Age-related determinants of geriatric depression: an analysis of theory-driven and data-driven approaches
摘要
Geriatric depression is a prevalent mental health condition whose risk profile may vary across age strata. This study examined whether depression risk and protective factors differ across age groups (65–74, 75–84, 85+) among community-dwelling older adults in Turkey.
MethodsData were derived from the Turkey Elderly Profile Survey 2023 (TEPA-2023), a nationally representative multi-stage cluster sample. Among 29,785 individuals surveyed, the final analytical sample comprised 8,370 adults aged 65 years and older. Depression was defined using the Geriatric Depression Scale-30 (GDS-30) with a cut-off score of ≥ 11. In the theory-driven phase, binary logistic regression models including 24 independent variables were estimated for the overall sample and for separate age groups, with model validation based on stratified 10-fold cross-validation. In the data-driven phase, multiple machine learning algorithms were compared using accuracy, recall, F1-score, and area under the ROC curve (AUC).

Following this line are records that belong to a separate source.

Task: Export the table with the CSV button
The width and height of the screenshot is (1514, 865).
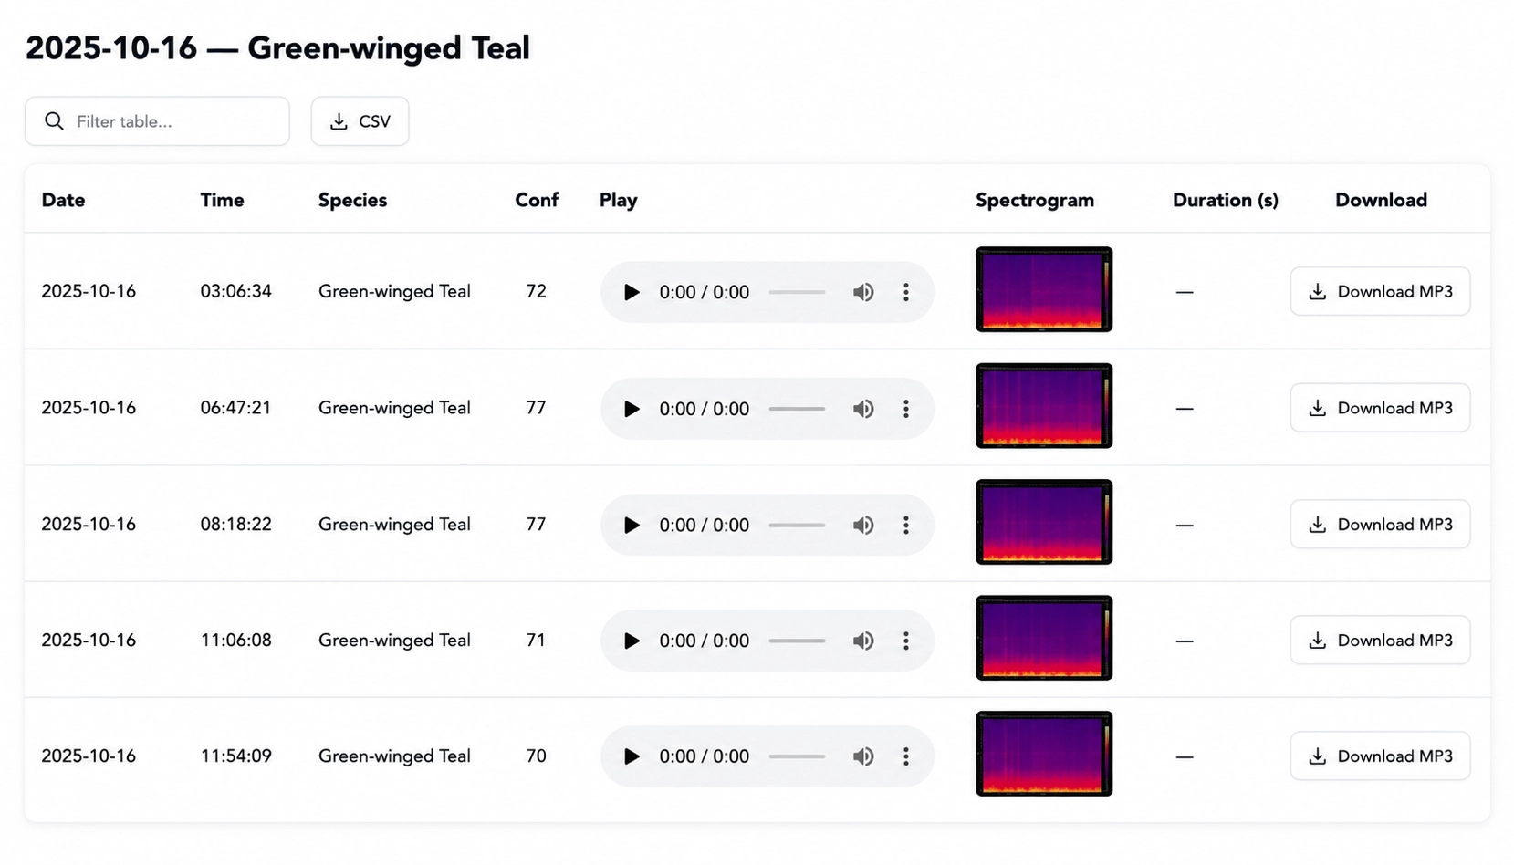Action: click(360, 121)
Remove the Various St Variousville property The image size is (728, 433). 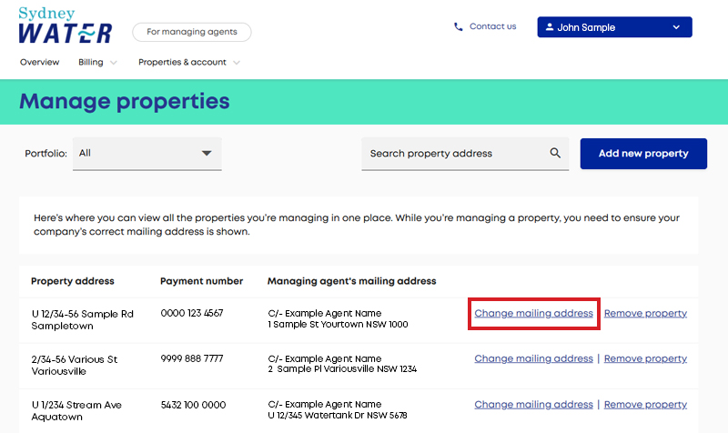click(x=645, y=359)
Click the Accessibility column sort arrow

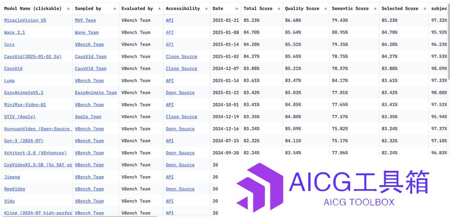(206, 9)
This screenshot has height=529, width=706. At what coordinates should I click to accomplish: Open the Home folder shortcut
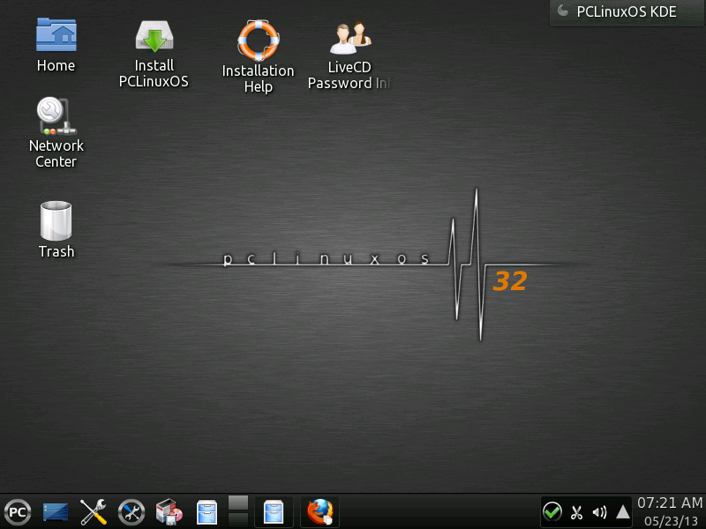tap(56, 35)
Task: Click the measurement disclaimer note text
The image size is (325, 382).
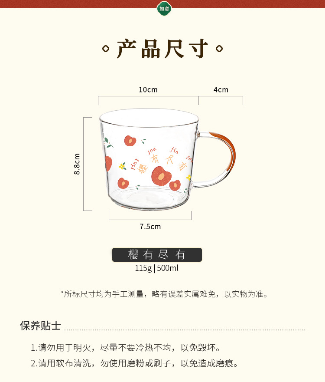Action: pyautogui.click(x=164, y=294)
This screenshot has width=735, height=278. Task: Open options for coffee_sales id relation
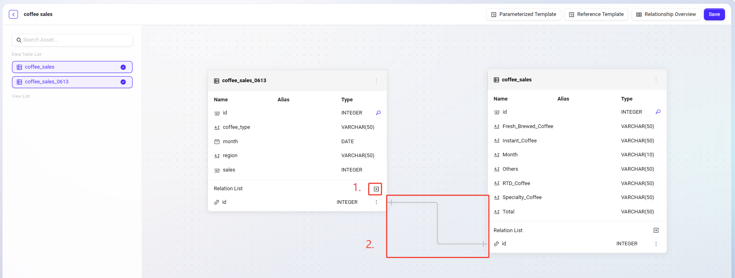pos(656,244)
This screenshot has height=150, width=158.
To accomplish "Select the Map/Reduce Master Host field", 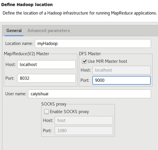I will pos(46,65).

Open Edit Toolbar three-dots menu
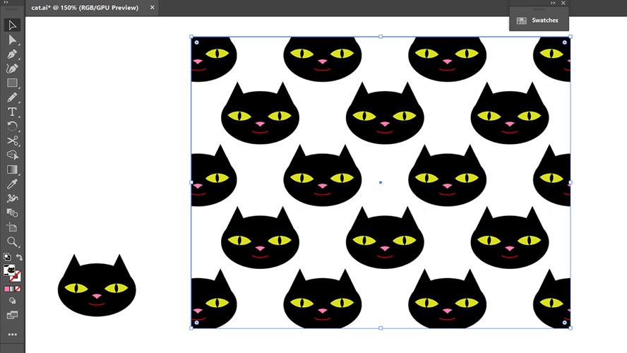coord(13,335)
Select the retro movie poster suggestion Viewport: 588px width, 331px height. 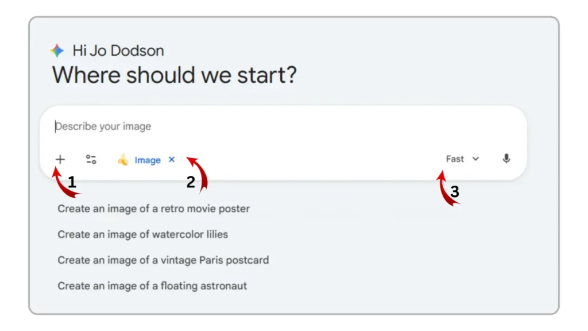point(153,209)
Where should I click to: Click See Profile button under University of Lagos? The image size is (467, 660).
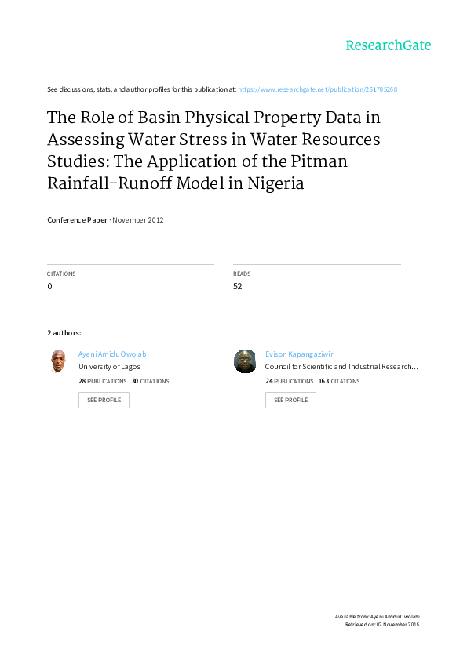point(104,400)
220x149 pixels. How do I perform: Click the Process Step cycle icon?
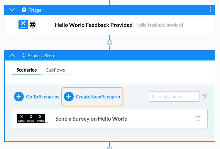(x=23, y=55)
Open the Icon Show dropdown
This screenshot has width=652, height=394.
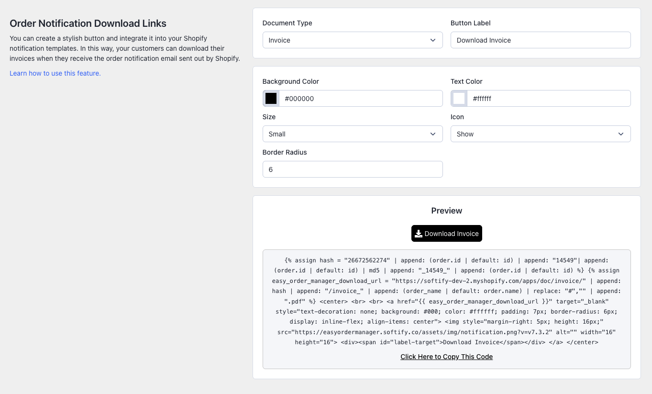[541, 134]
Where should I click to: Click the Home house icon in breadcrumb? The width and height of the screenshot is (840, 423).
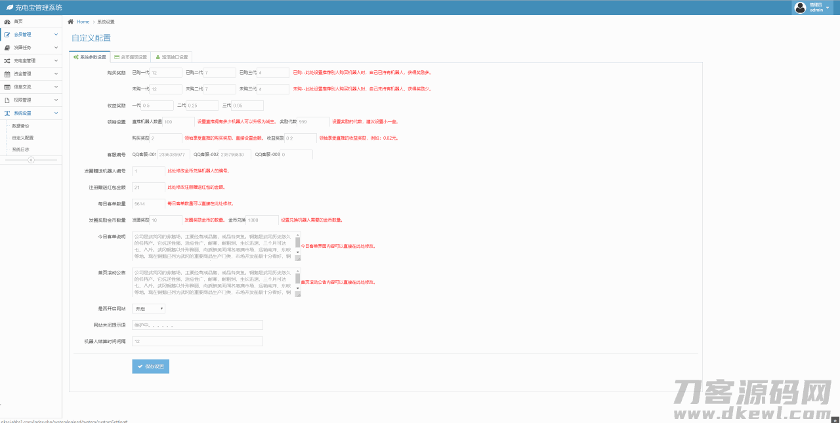click(x=71, y=22)
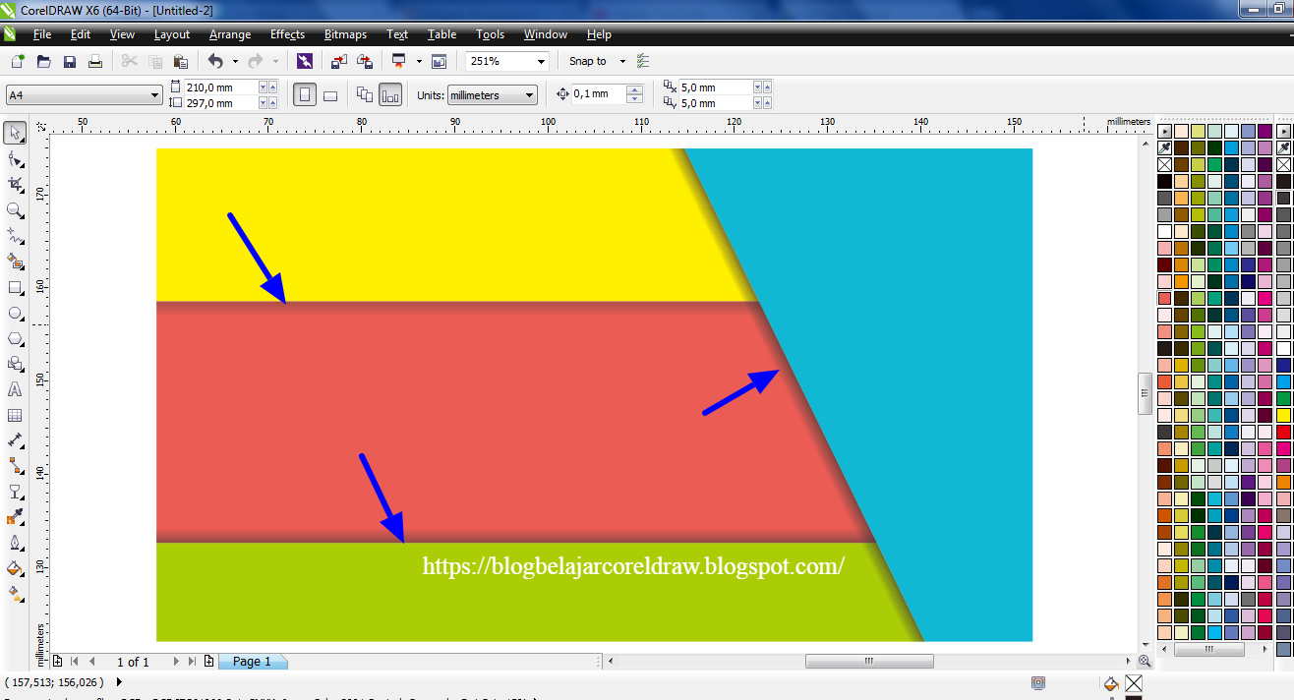The image size is (1294, 700).
Task: Switch to the Page 1 tab
Action: (x=253, y=661)
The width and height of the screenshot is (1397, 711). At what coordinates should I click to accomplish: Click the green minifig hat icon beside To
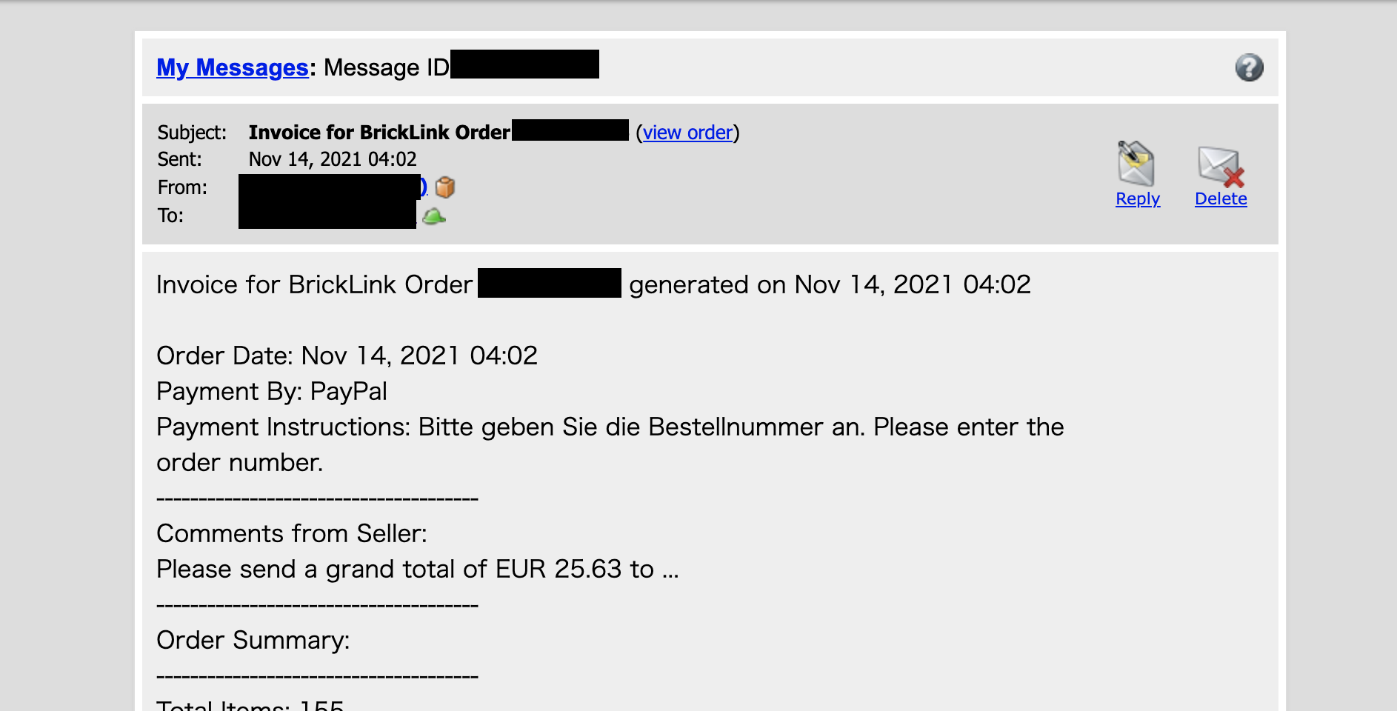pos(434,216)
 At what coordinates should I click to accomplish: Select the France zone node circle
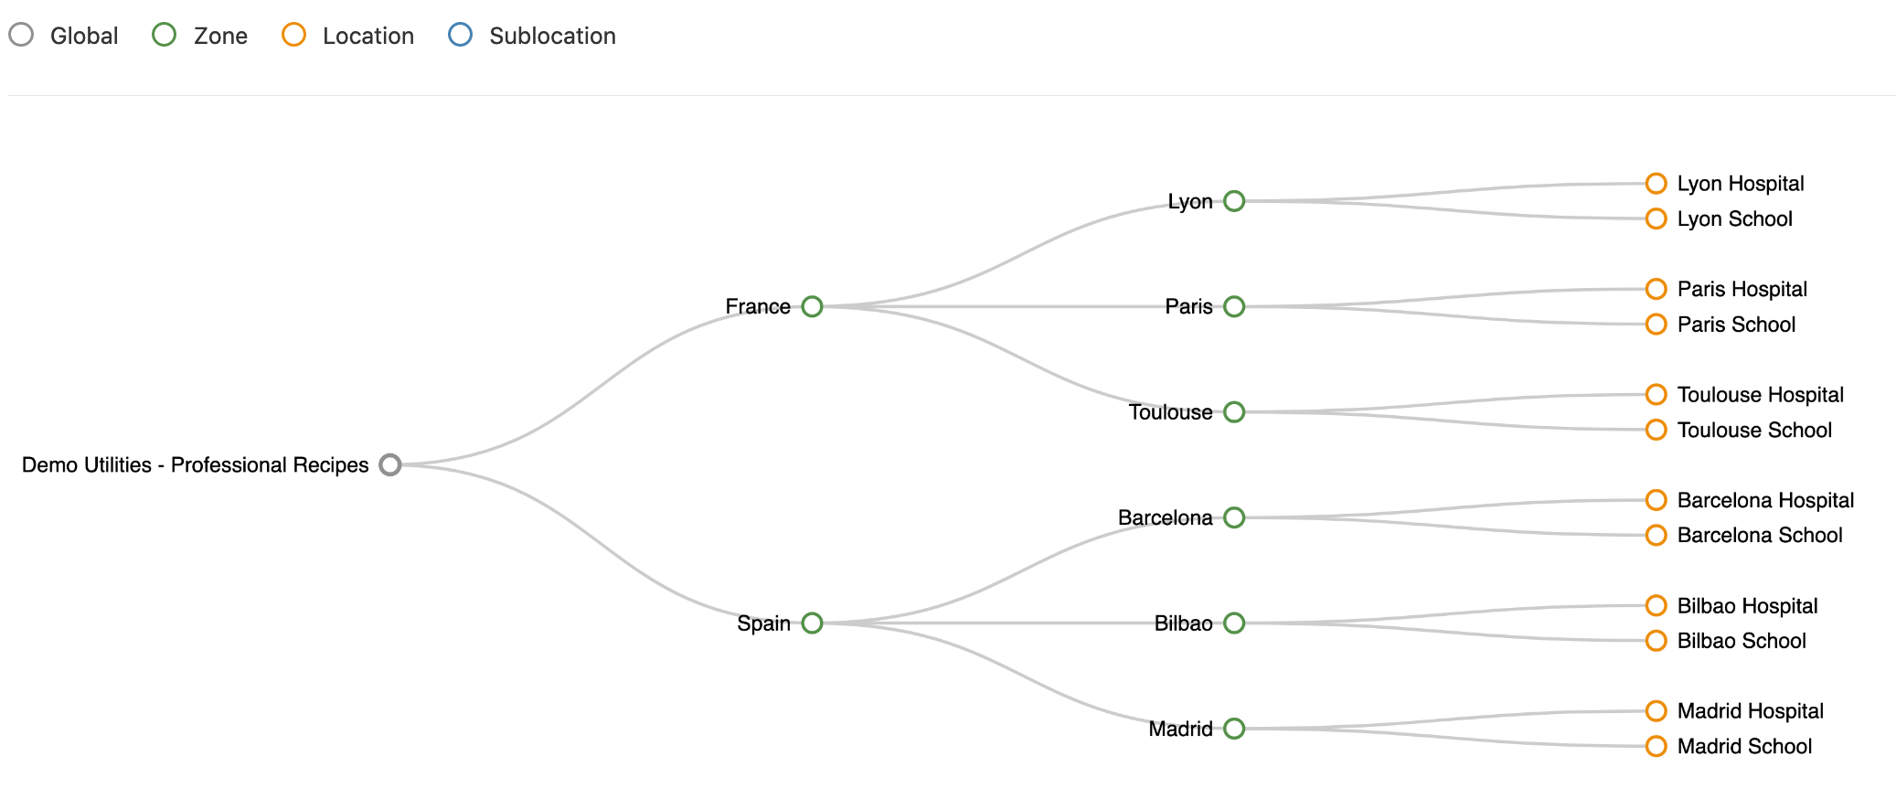[812, 306]
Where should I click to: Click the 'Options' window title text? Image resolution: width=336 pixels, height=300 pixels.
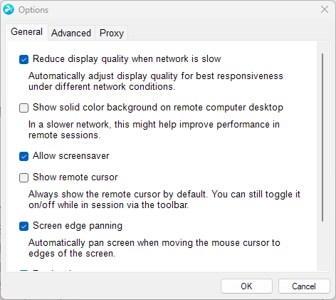(33, 10)
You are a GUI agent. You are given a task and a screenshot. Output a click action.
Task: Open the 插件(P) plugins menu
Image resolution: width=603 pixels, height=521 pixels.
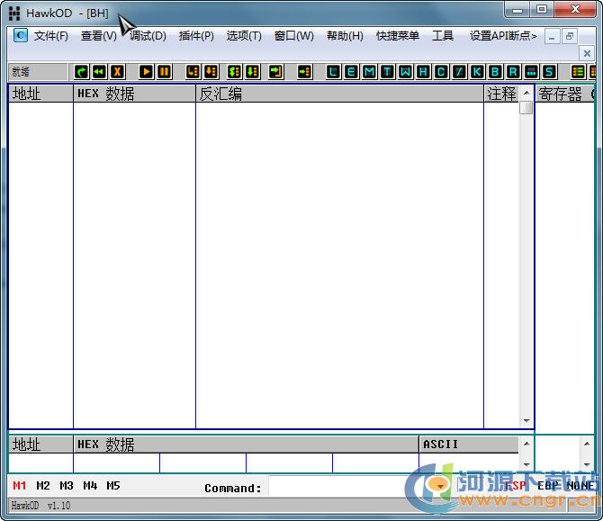196,36
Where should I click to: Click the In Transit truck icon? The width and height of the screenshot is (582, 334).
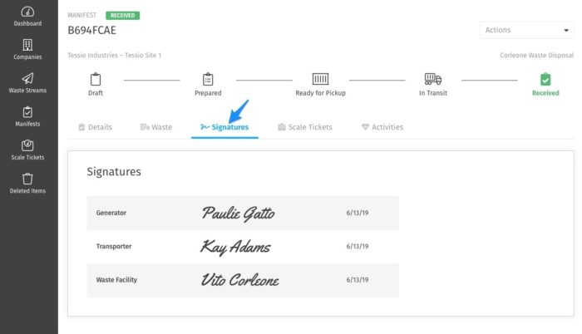click(433, 79)
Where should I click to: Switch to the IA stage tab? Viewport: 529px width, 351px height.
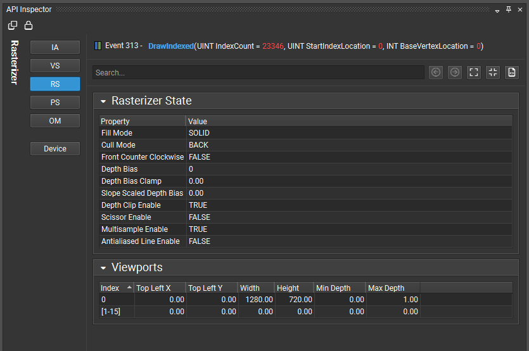click(x=55, y=48)
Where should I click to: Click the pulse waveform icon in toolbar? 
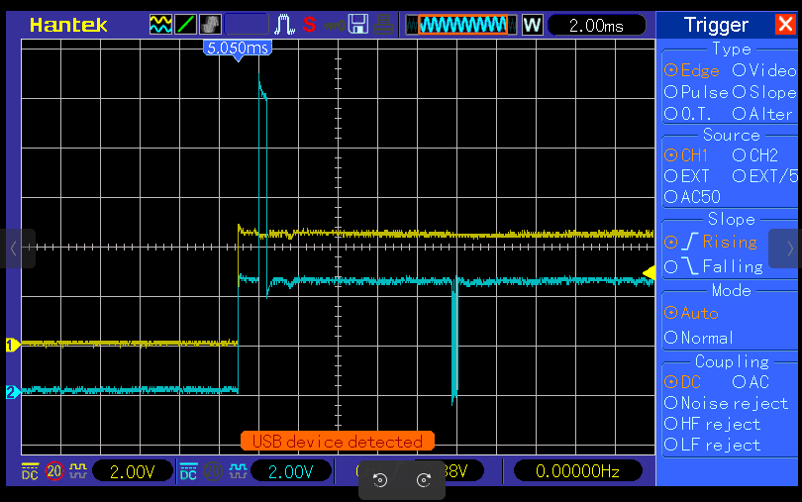(x=285, y=25)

ResultsThe prevalence of depression increased significantly with age, from 39.9% in the 65–74 group to 53.4% in the 75–84 group and 67.7% in the 85 + group (χ² = 242.40, p < 0.001). In the overall logistic regression model, the strongest risk factor was unhappiness (OR = 2.516), whereas the strongest protective factor was functional independence as measured by Lawton-Brody IADL (OR = 0.386). The overall model showed good discrimination (AUC = 0.812; McFadden R² = 0.245). Age-stratified analyses showed that the number of significant predictors decreased with advancing age (13→9→5), and obesity showed a protective effect only in the 85 + group (OR = 0.506, p = 0.016). In the data-driven phase, ten machine learning algorithms were compared using stratified 10-fold cross-validation. Gradient Boosting achieved the highest overall AUC (0.813), while SVM-RBF yielded the best discrimination in the 75–84 (0.806) and 85+ (0.828) groups. Permutation importance analysis converged with logistic regression findings, consistently ranking unhappiness, self-rated health, Lawton-Brody IADL, and physical activity frequency as top predictors. Across age strata, predictor prominence shifted from education and income in the Under-75 group toward BMI and disability indicators in the 85 + group.
ConclusionsThe risk profile of geriatric depression changes substantially with advancing age. While socioeconomic factors appear more prominent in younger-old adults, health status and functional independence become more dominant in later old age. The combined use of theory-driven regression and data-driven machine learning provides a more comprehensive framework for identifying age-related depression patterns in older adults.